The 1970s-era townhouse backs onto a railway track, he adds, but the seller may be hoping the higher price will be supported by the spring market.
In many cases, sellers are stubbornly unrealistic about their asking price, he says, pointing to the days on market.
One condo unit Mr. Kutyan visited with clients had been on the market for 207 days.
“You’re the first one here in a while,” the concierge said when he signed in.
Mr. Kutyan points to one new listing he is currently bringing to market at 96 Duplex Ave. in midtown Toronto.
A builder renovated the older house and listed it for sale with another agent in the fall for $3.25-million.
The house failed to attract a buyer and the builder asked Mr. Kutyan to take over the listing. He recommended a significant cut in the asking price to $2.849-million.

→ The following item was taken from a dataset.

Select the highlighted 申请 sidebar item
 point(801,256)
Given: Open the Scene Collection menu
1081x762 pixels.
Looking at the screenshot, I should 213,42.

Mr. Kutyan has a positive view of Toronto real estate in the long term but he is not seeing signs of a spring rebound.
“In the short term, I think there’s going to be some pain,” he says.
In Burlington, Ont., Tanya Rocca of the Rocca Sisters Team at Royal LePage Burloak Real Estate says the average price jumped about 65 per cent during the pandemic, then dropped 25 per cent from the peak in February of last year.
Some homeowners have lamented missing the high water mark, but Ms. Rocca believes they are getting past that now.
“I feel like people are starting to come around to reality.”
Today, potential sellers are trying to choose the best time to list.
Ms. Rocca believes sellers are better off listing in January and February when fewer competing properties are on the market.
Some prospective buyers have been sitting on the fence for six to eight months and they’re keen to move on, she adds.
Rishi Sondhi, economist at Toronto-Dominion Bank, says calling a bottom in housing is notoriously difficult, but he is sticking with his call that the market will level out in early 2023.
Mr. Sondhi says the timing of the trough is consistent with the central bank’s tightening cycle, which he expects to end with one additional hike this month.
Activity will likely remain depressed because the affordability backdrop is the poorest since the late 1980s and early 1990s, he cautions, adding that he expects 2023 to mark the weakest sales year since 2001.